■ FRAGMENTO PARA LEER:
Con mi esposo nos trasladamos a vivir a Temuco, siguiendo con la dinámica de rodearnos de amigos y panoramas. Teníamos todo a lo que un matrimonio podría aspirar: casa, hijos, dinero, pero aún así, yo no era feliz. Sentía que la vida me la estaba ganando e incluso comencé a distanciarme con Cristián.

Pero la semilla que plantó mi tía brotó. Recuerdo cómo en una discusión le hice ver a mi marido que estaba cansada de pelear. Yo había crecido en una familia bien constituida y sabía que había una mejor forma de vivir. Me faltaba algo e intuía que era la Fe, una relación con Dios.

Dos propósitos

En ese dilema estaba cuando me invitaron a una clase de formación cristiana que dirigía una persona del Opus Dei. Allí le abrí mi corazón a la amiga que me llevó. Le conté sobre mis dificultades matrimoniales. Ella –después de escucharme- me hizo poner en perspectiva mis problemas. Me mostró que éstos pasaban más por mi carácter. Tras el encuentro fijamos dos propósitos: el primero, que me esforzaría por recibir a mi marido con una sonrisa y un detalle diario; y el segundo, que buscaría un sacerdote para confesarme.

Mi marido, mis tres hijos y yo

Fue gracioso como un rico té salvó mi matrimonio. Pasamos de un círculo vicioso de peleas y malas caras a uno virtuoso donde el buen ambiente empezó a ser la tónica. De hecho, él ha sido un pilar fundamental en mi cambio de actitud frente a la vida.

La segunda transformación tuvo lugar cuando acudí al sacramento de la Confesión, quedé con un gozo que no había tenido nunca. La comparo quizás con los nacimientos de mis hijos, pero sin la angustia del parto. Era felicidad en su estado puro.

"La confesión me dio un gozo que no había experimentado nunca"

■ TAREAS A REALIZAR:
[A] Indica si cada afirmación coincide con el relato sobre el matrimonio y la fe: (i) la pareja se mudó a Temuco; (ii) quien narra creció en una familia desunida; (iii) el primer propósito fue buscar un sacerdote para confesarse. Responde sí o no a cada una y cita textualmente las palabras del relato que lo deciden.
[B] Prosigue el relato sobre el matrimonio y la fe a partir de donde termina.

[Datos para ubicar palabras y elementos]
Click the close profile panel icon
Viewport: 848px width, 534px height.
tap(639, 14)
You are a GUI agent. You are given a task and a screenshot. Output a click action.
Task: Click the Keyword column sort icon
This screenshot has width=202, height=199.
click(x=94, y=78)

■ RESPUESTAS DE TAREAS:
[A]
(i) Sí: "Con mi esposo nos trasladamos a vivir a Temuco".
(ii) No: "Yo había crecido en una familia bien constituida".
(iii) No: "el primero, que me esforzaría por recibir a mi marido con una sonrisa y un detalle diario".

[B]
A esa altura había empezado a rezar y a leer “Amigos de Dios” y todo me empezó a cobrar sentido. Era como si hubiera estado ciega y ahora veía aspectos que tenían que ver con la pureza, el desprendimiento, la generosidad, el darse a los demás… con el amor a Dios, en definitiva.

Como cuando se descubre un tesoro

Desde que descubrí el regalo de la Fe, no quiero vivir de otra forma. Nunca más miré atrás. Es igual a cuando se descubre un tesoro y se hace lo imposible por no perderlo.

En este camino, considero con frecuencia una reflexión de san Josemaría en torno a la Fe: “Hay momentos en los que, tal vez por nuestra falta de correspondencia a la gracia, dejamos de ver la luz. En otras ocasiones, el Señor permite esa oscuridad para probar nuestra fe y nuestra lealtad. Yo he dicho ya hace muchos años que, en el camino hacia Dios, una vez que se ha visto la luz de la gracia, de la llamada, hay que marchar adelante con fe, con entereza, dejando, quizá, jirones de ropa, incluso de carne, en las zarzas del sendero. (…) Hijos míos, después de haber escuchado la voz de Dios, no se puede volver la cara atrás.” (“El Hombre de Villa Tevere”, Pilar Urbano, pág. 427)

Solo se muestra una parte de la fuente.